## Exercise objective
Copy each entry below exactly. No images.

## Data excerpts
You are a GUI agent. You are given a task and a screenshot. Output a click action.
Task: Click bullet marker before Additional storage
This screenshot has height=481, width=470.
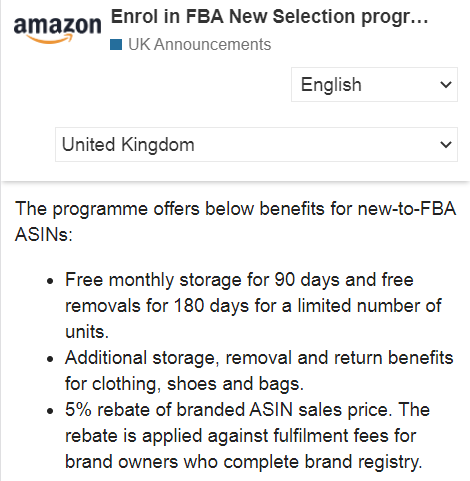pos(50,359)
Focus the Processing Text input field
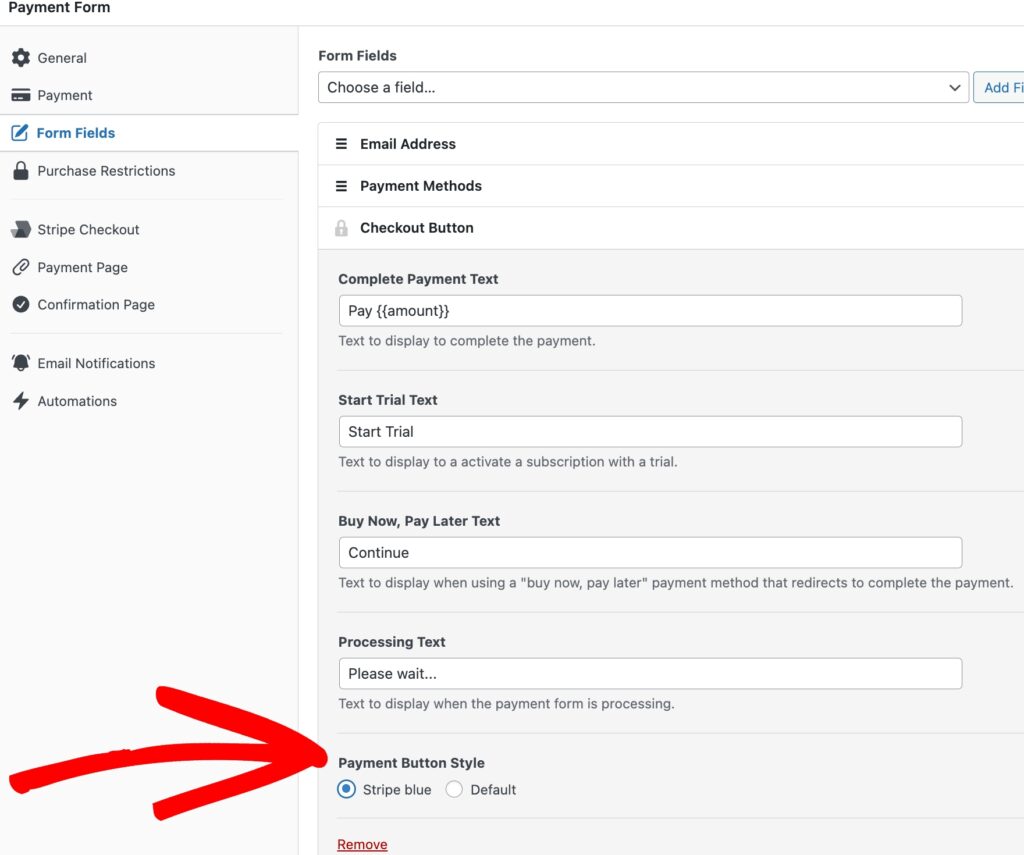 click(650, 673)
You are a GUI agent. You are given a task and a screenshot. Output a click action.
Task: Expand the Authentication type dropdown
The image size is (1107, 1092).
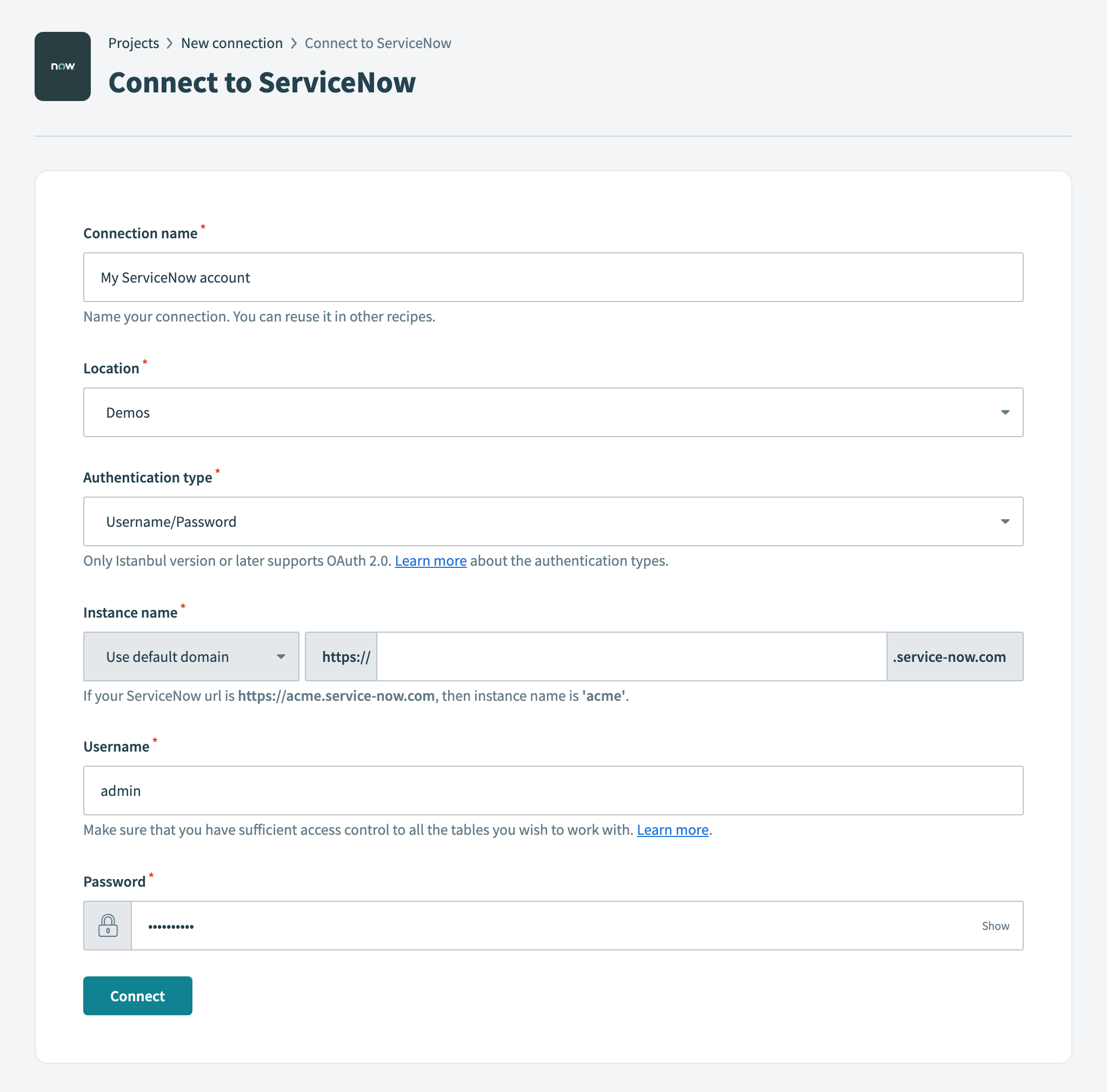pyautogui.click(x=552, y=521)

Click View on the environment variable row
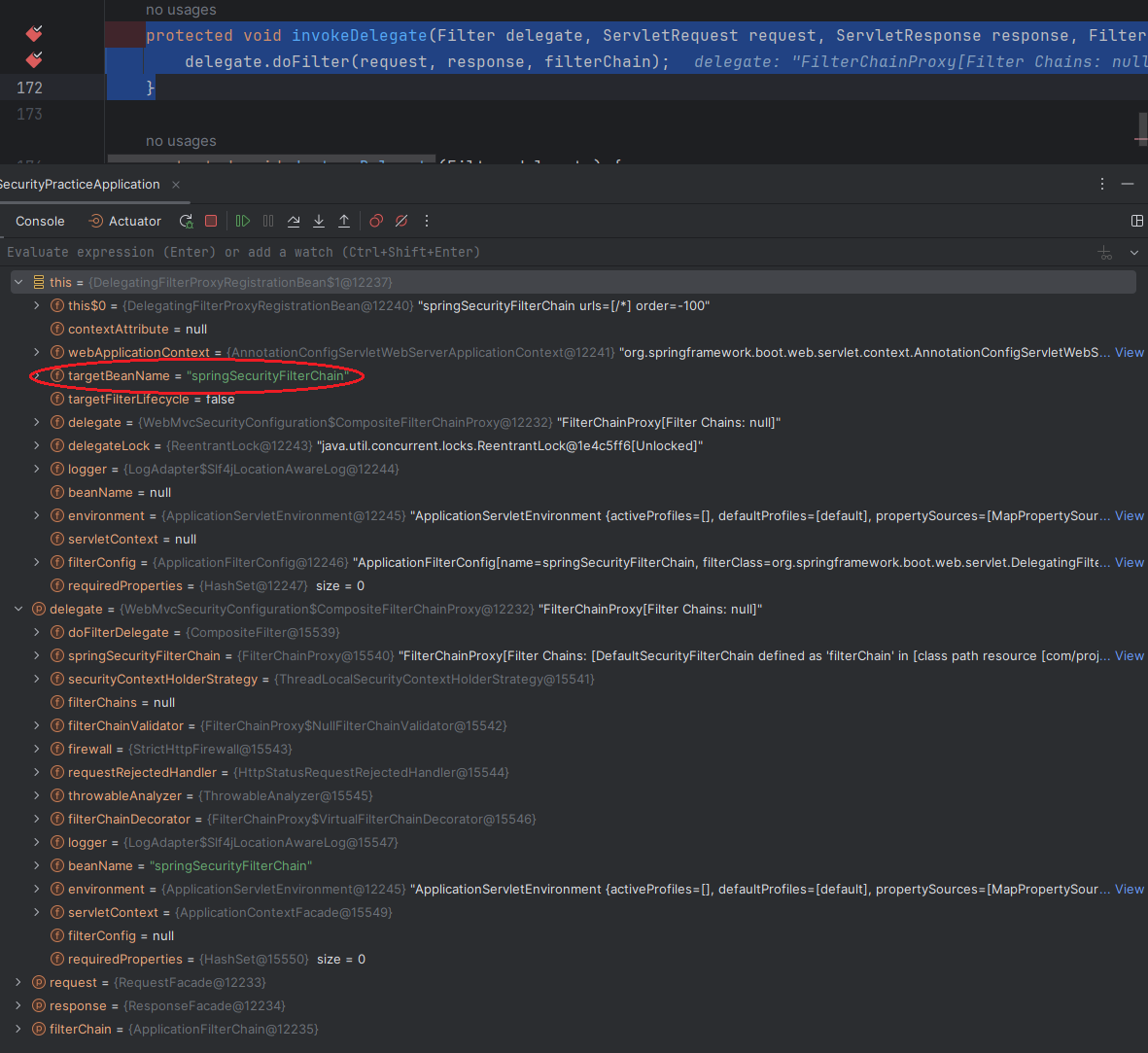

## Exercise response
You are a GUI agent. You are given a task and a screenshot. Output a click action.
Task: Click bullet marker before Additional storage
This screenshot has height=481, width=470.
pos(50,359)
Focus the Processing Text input field
 click(650, 673)
You are a GUI agent. You are given a task and a screenshot. Output a click action.
Task: Expand the Authentication type dropdown
The image size is (1107, 1092).
pyautogui.click(x=552, y=521)

Click View on the environment variable row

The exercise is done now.